Additionally, most tests on coconut oil used the partially hydrogenated stuff, an industrial product that is chemically treated, destroying the oil's healthful nutrients while creating trans fats where they didn't exist before.

Unrefined, or virgin coconut oil, in contrast, has been gently processed using minimal heat to retain nutrients, and it has no trans fats. This kind of coconut oil, beloved by vegan cooks and bakers, has become a nutritional darling of the natural foods set because it contains fatty acids that have been linked with a rise in "good" HDL cholesterol. Whether coconut oil actually helps prevent heart disease has yet to be proven in the lab. But the latest scientific thinking says that a few tablespoons won't kill you, either. Virgin coconut oil, sold in natural foods stores, is bright white with a creamy texture. Because it is solid, it is more versatile than vegetable oil. It works well as a substitute for solid butter, shortening or lard in recipes as various as pie dough, scones and chocolate chip cookies. Or, use it in place of liquid fat. Just melt it over low heat (coconut oil becomes liquid at a mere 76 degrees) and let it cool to room temperature. Don't worry about spending $12 a jar. It will stay fresh at room temperature in a cool, dry pantry for up to 2 years.
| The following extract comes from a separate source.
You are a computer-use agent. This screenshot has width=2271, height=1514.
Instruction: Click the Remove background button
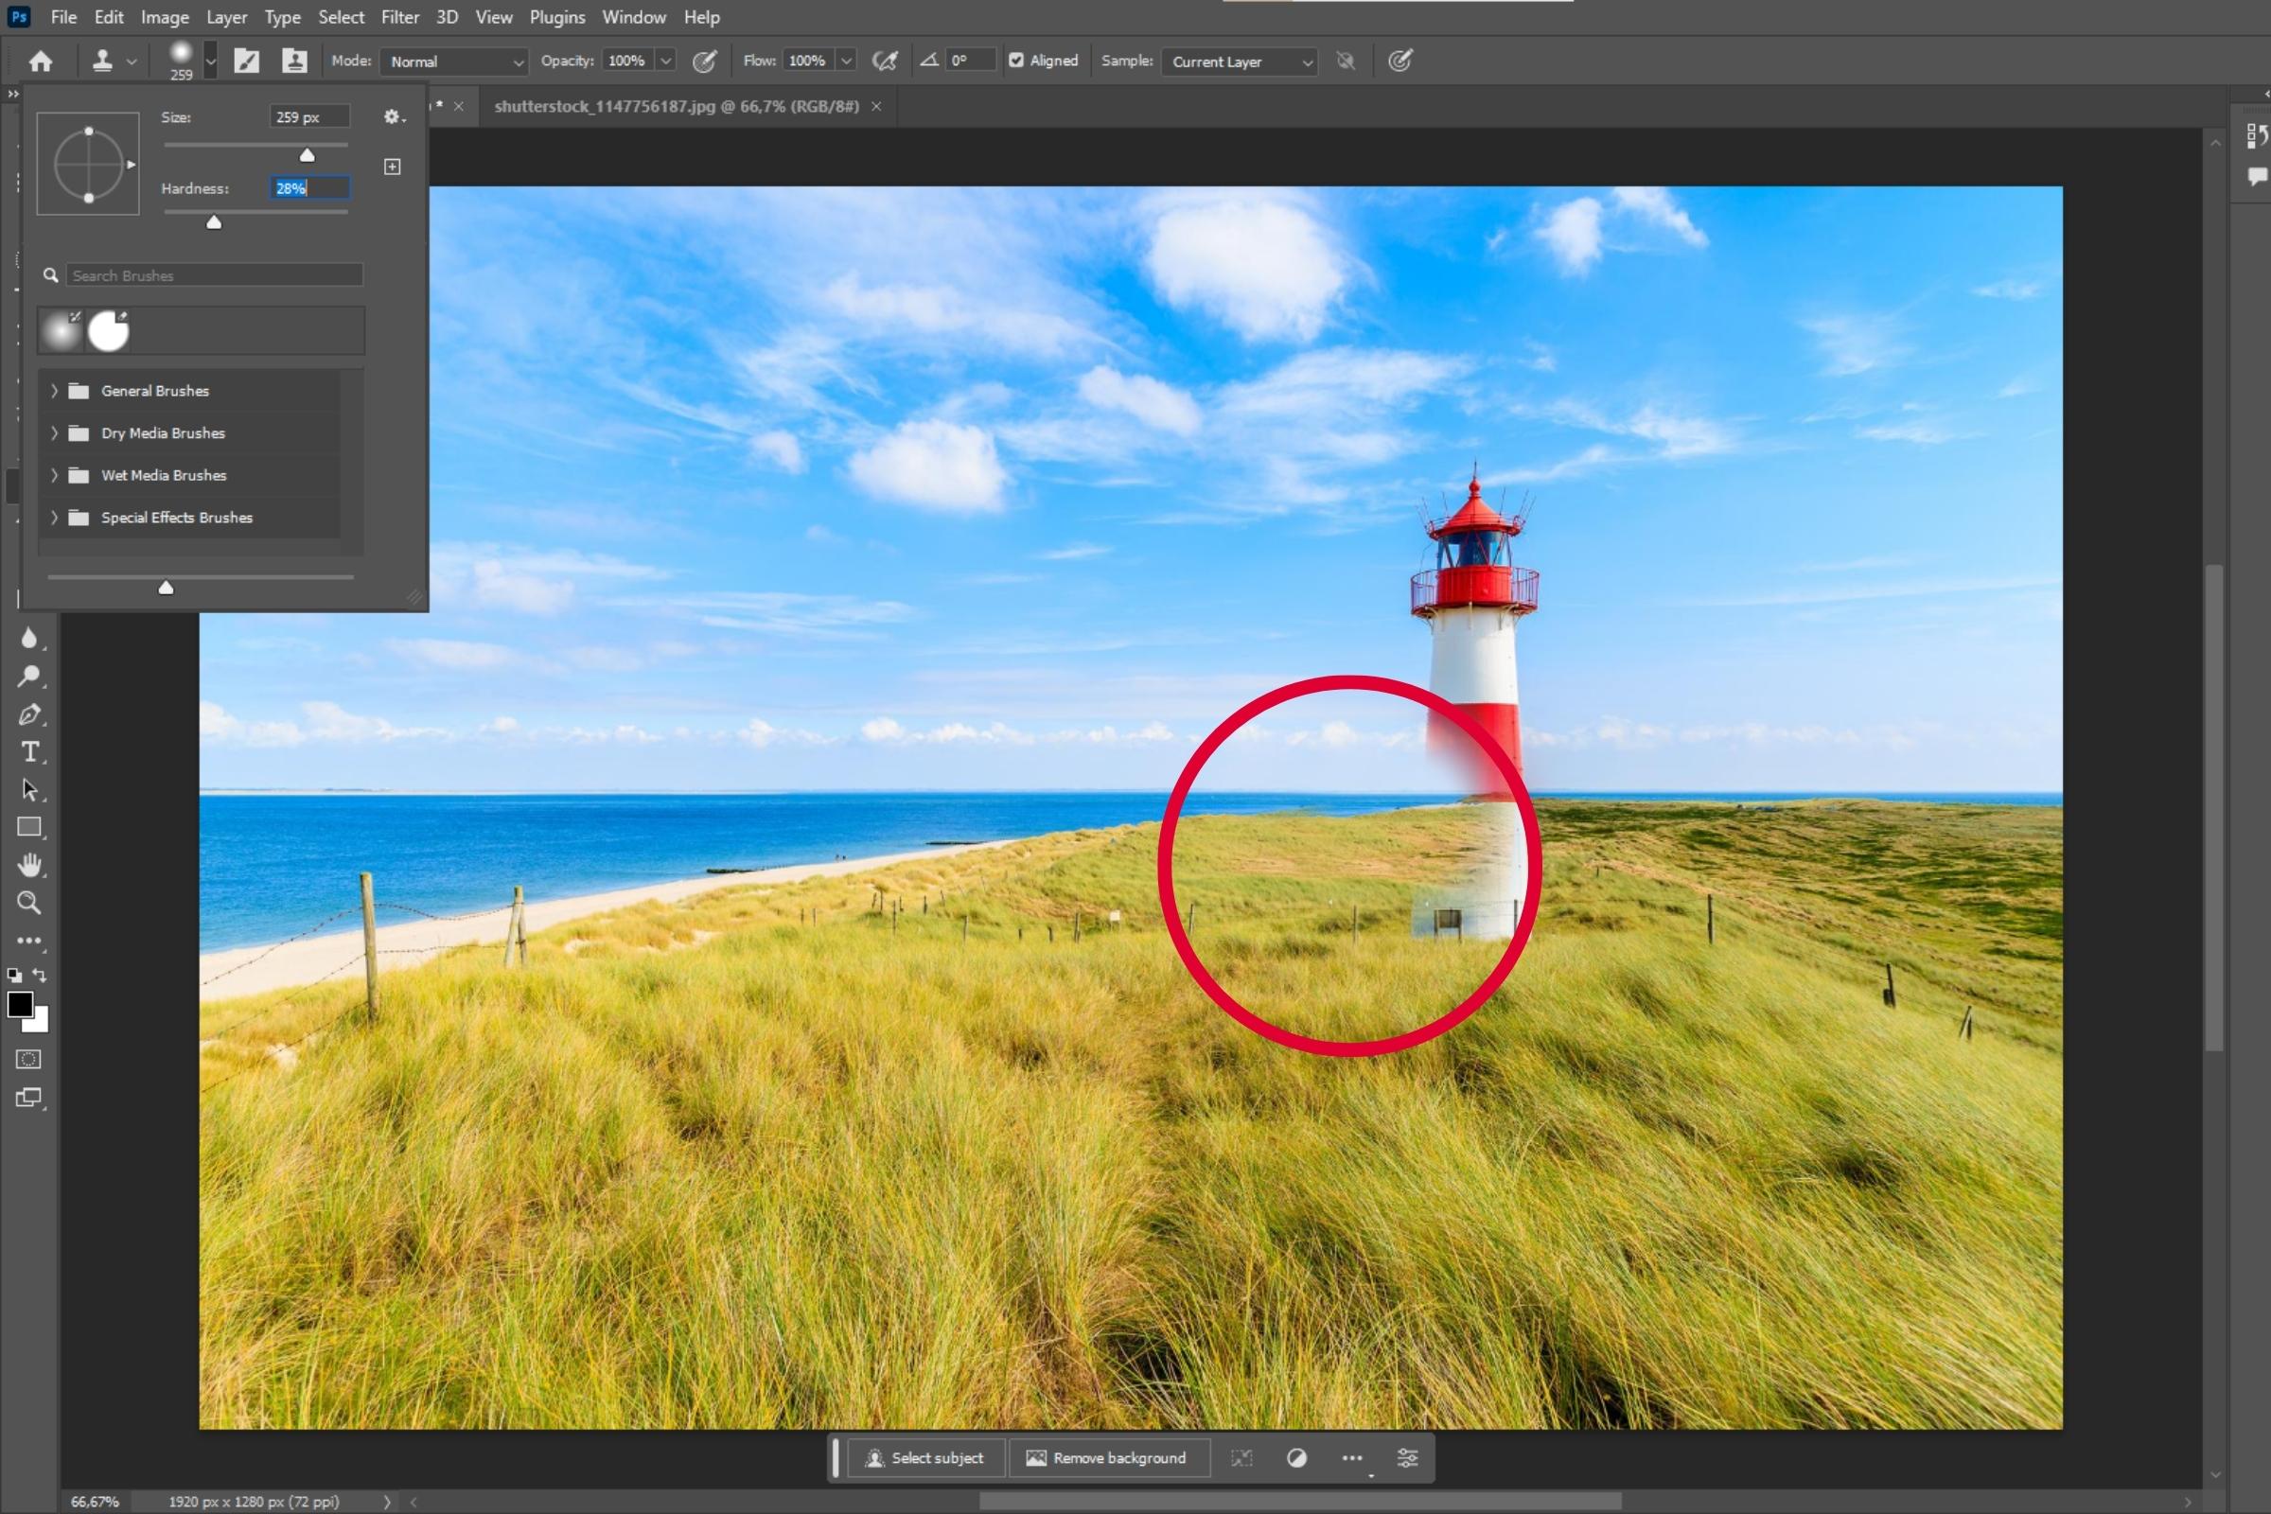[x=1107, y=1458]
FLOURLESS CHOCOLATE-MACADAMIA CAKE

11/4 pounds bittersweet chocolate,

finely chopped, divided

1 cup plus 2 tablespoons coconut oil

or unsalted butter, divided

8 large eggs

1 teaspoon pure vanilla extract

1/2 cup finely chopped unsalted

macadamia nuts

1/2 cup sweetened flaked coconut

1. Preheat the oven to 350 degrees. Place a roasting pan in the oven and pour in 1/2 inch of hot water. Line the bottom of an 8-inch springform pan with parchment paper and spray with nonstick cooking spray. Place the pan on a sheet of aluminum foil to the sides, but not over the top, of the pan to prevent water from seeping in.

2. Combine 1 pound chocolate and 1 cup of the coconut oil in a microwave-safe bowl and microwave on high until the chocolate is about 60 percent melted. Whisk until smooth. Set aside to cool.

3. Whisk the eggs and vanilla in a large bowl. Stir in the chocolate mixture. Stir in the nuts. Scrape the batter into prepared pan.

4. Carefully place the pan into the roasting pan of hot water and bake until set around the edges but still loose in the center, about 30 minutes. Carefully lift the pan from the water and let cool on a wire rack. Cover with plastic wrap and refrigerate overnight or up to 3 days.

5. Remove the springform pan sides, invert the cake onto a sheet of waxed paper, peel off the parchment, and reinvert the cake onto a serving platter, discarding the waxed paper.

6. Combine the remaining 4 ounces chocolate and 2 tablespoons coconut oil in a microwave-safe bowl and microwave on high until the chocolate is about 60 percent melted. Whisk until smooth. Spread over the cake, letting some drip down the sides. Sprinkle the top of the cake with coconut and let stand until glaze is set, about 10 minutes. Slice and serve. Makes 10 servings.